## ARTICLE:
------------------------------------

Shlomo's name, his identity, his generation is one of peace. His agenda is not military or violent, but rather a peaceful, civilian environment in which a temple will be built so that the nation may turn their attention to God.

 

Yoav, on the other hand, is a man of blood and war. He belongs to a different age. David knows this. He instructs Shlomo to "put the blood of war upon his belt that was around his loins and in his shoes that were on his feet"[13] because that blood is already present in Yoav's personality. This is not simply an issue of punishing Yoav for his past crimes. David is concerned that Yoav's legacy is the blood of war. That led to his success in the period of David. But David realizes that Yoav does not know how to end the war; he cannot recognise peace. He places the "blood of war in peace." In other words, he cannot allow peace to be born; violence is his method of solving problems. To this end, Yoav as a central governmental figure is incompatible with Shlomo, especially in this inaugural period as a "young lad with no experience of leadership" (3:7).[14] They are opposites.[15] Shlomo's era, designated as a time in which Israel will live in peace and quiet, finds its antithesis in Yoav. Yoav has no place in the world of Shlomo.

 

2. FLIGHT TO THE ALTAR

 

Yoav flees to the altar when he realizes that his life is in danger.[16] We have already witnessed this strange practice with Adonia in 1:51. What is the origin of this act and how does it work?

 

We read in the Torah in Parashat Mishpatim:

 

And if a person comes maliciously against his fellow to kill him with guile - you shall take him from My altar to die. (Shemot 21:14)

 

The text in the previous verses (21:12-13) relates to deliberate murder and accidental murder. What does this verse teach us? What do we mean when we suggest that the murderer be taken "from the altar" to be executed? On the peshat level,[17] it would appear that this is a reference to an ancient tradition predating even Parashat Mishpatim. The sacrificial altar, as a classic instrument of atonement, could provide protection to fugitives from the law. (Later in history, this Right of Asylum became a law of the Christian Church, granting protection to criminals and others in flight from the authorities for breaking a law as long as they took protection in the church.[18]) The Torah does not sanction this mode of escape, this "sanctuary." The pasuk in Parashat Mishpatim utterly rejects this arrangement of asylum, stating instead that even when criminals seek protection at the altar, they will be taken from there to their deaths – even from the altar itself.[19]

 

Of course, this pasuk presents serious problems for our story. Is it possible that Yoav and Adonia were unaware of a simple halakha explicit in Sefer Shemot? Moreover, if this institution of asylum was widely known, why have we never encountered it elsewhere in Tanakh?

 

The Rambam applies the halakha in a particular context:

 

One who was afraid to be killed by order of the king or by emergency order of the court, and he escapes to the altar and leans on it, then even if he is a non-kohen, he is saved. We do not ever take him from the altar to die, unless he is liable for the death penalty by the court with complete testimony and forewarning, like others who are executed by the court at all times. (Laws of the Murderer and Protection of Life 5)

------------------------------------

## MATERIAL:
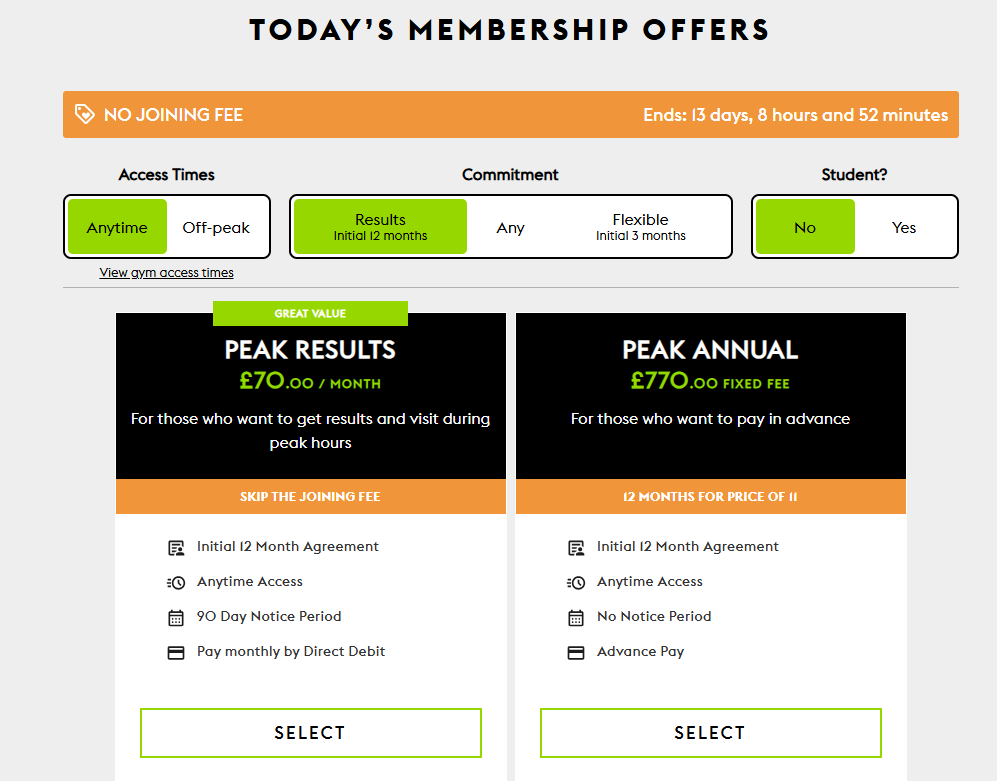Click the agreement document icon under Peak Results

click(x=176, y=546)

------------------------------------

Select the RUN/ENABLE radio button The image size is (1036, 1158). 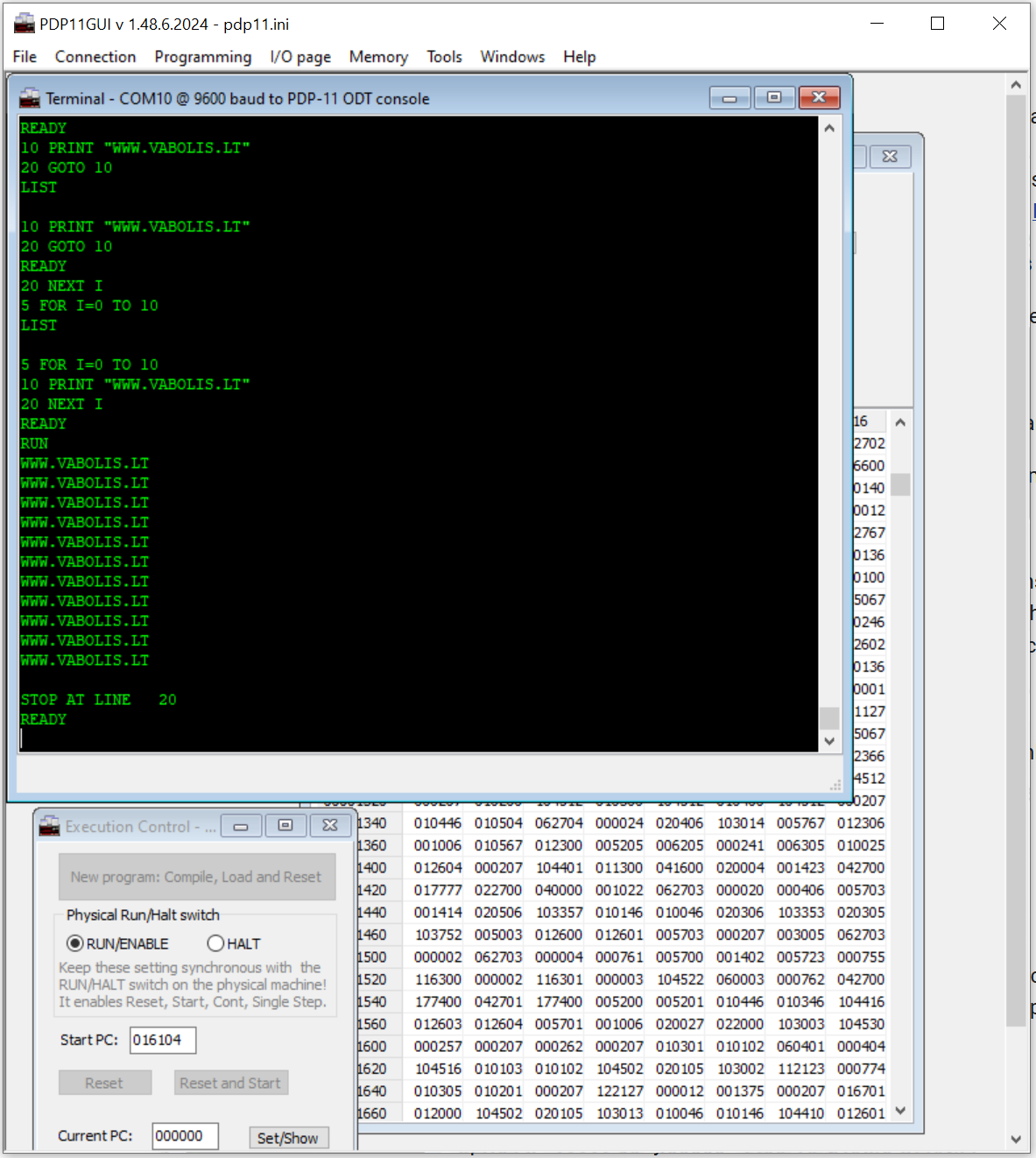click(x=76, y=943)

------------------------------------

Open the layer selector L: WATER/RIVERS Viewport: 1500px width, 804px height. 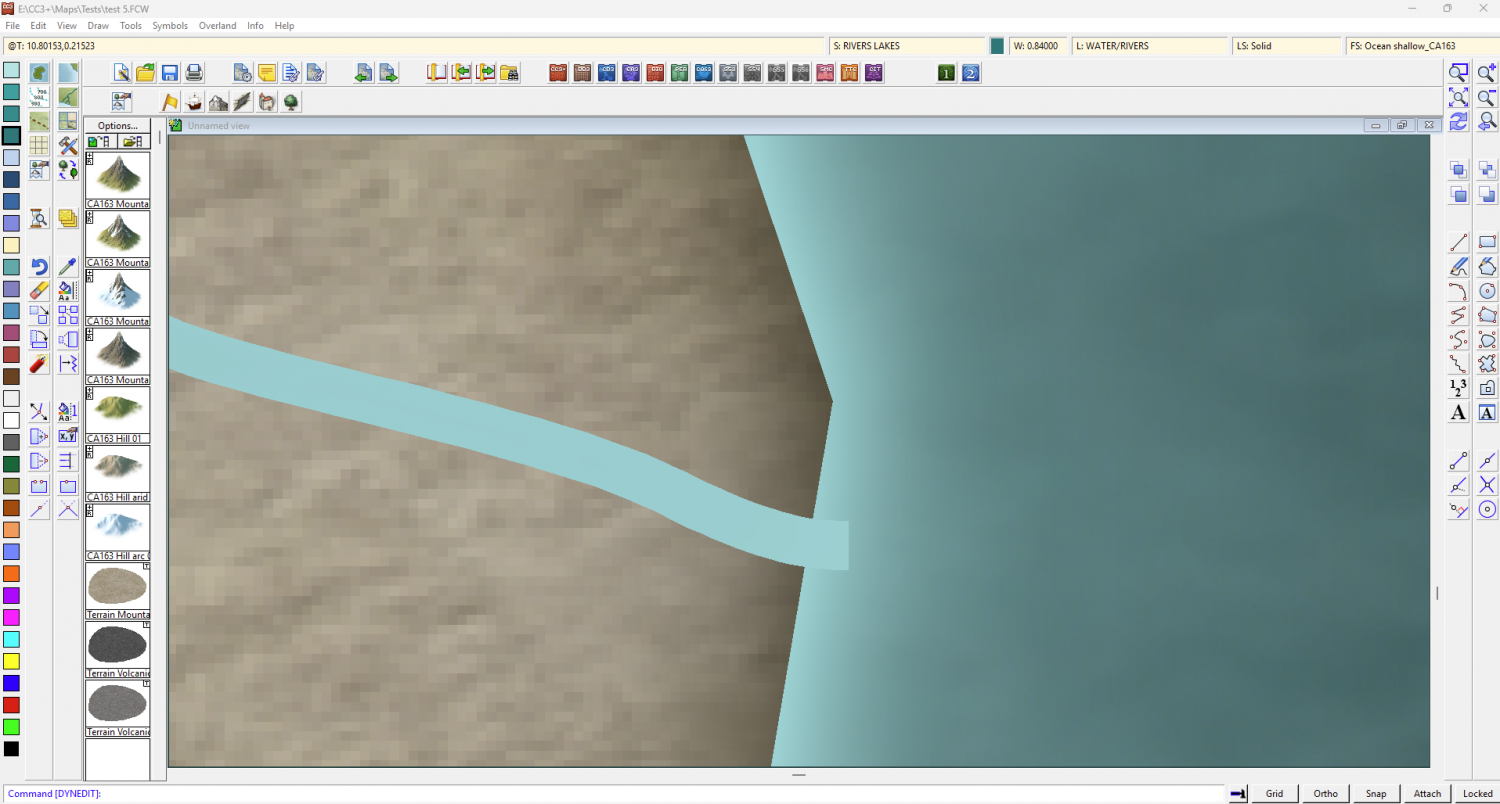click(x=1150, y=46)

------------------------------------

## GIVEN EXERCISE 1:
In the essay about Yoav's flight to the altar, who is named as having already fled to the altar earlier, and where is that found?
## GIVEN EXERCISE 2:
Continue the essay about Yoav's flight to the altar, starting right after the quoted ruling of the Rambam.

## EXERCISE ANSWER 1:
Adonia, in 1:51.

## EXERCISE ANSWER 2:
 

In other words, the power of asylum applies explicitly to people who are entangled with the ruling powers, with the king. If a person is a murderer, the case is tried in court. But people who are fugitives from the king because they are accused of treason - "mored be-malkhut" - have the advantage of the protection of the Temple. Why? We may argue that the Temple, the altar, is in some way extraterritorial; it is God's province, under divine hegemony and not under the jurisdiction of the king. Torah law may apply at the altar (the Sanhedrin sits adjacent to the mizbe'ach), but the authority of the king has no place in the palace of the King of Kings. Perhaps this is what underlies the thinking here.

 

Possibly, then, the central point here is that Yoav seeks to say that his offence is a crime against the king, but that he is not guilty of murder in the standard sense. Shlomo insists that he be treated like a wilful murderer; he is guilty as a criminal and must pay for his crimes.

 

3. SHIMMI BEN GERA

 

            We will only discuss Shimmi's personality in brief. Shimmi, a relative of Shaul, took advantage of David's lowest moments, when he was on the run from Avshalom, to curse David publically, hurling stones at the king and yelling and humiliating him (Shmuel II 16:5-13). Later, when David regained the throne, the same Shimmi led a delegation of 1,000 men from the tribe of Binyamin to greet David and support him. Shimmi apologized publically, and David promised not to harm him (see Shmuel II 19:16-23). But in our chapter, David warns Shlomo about this man.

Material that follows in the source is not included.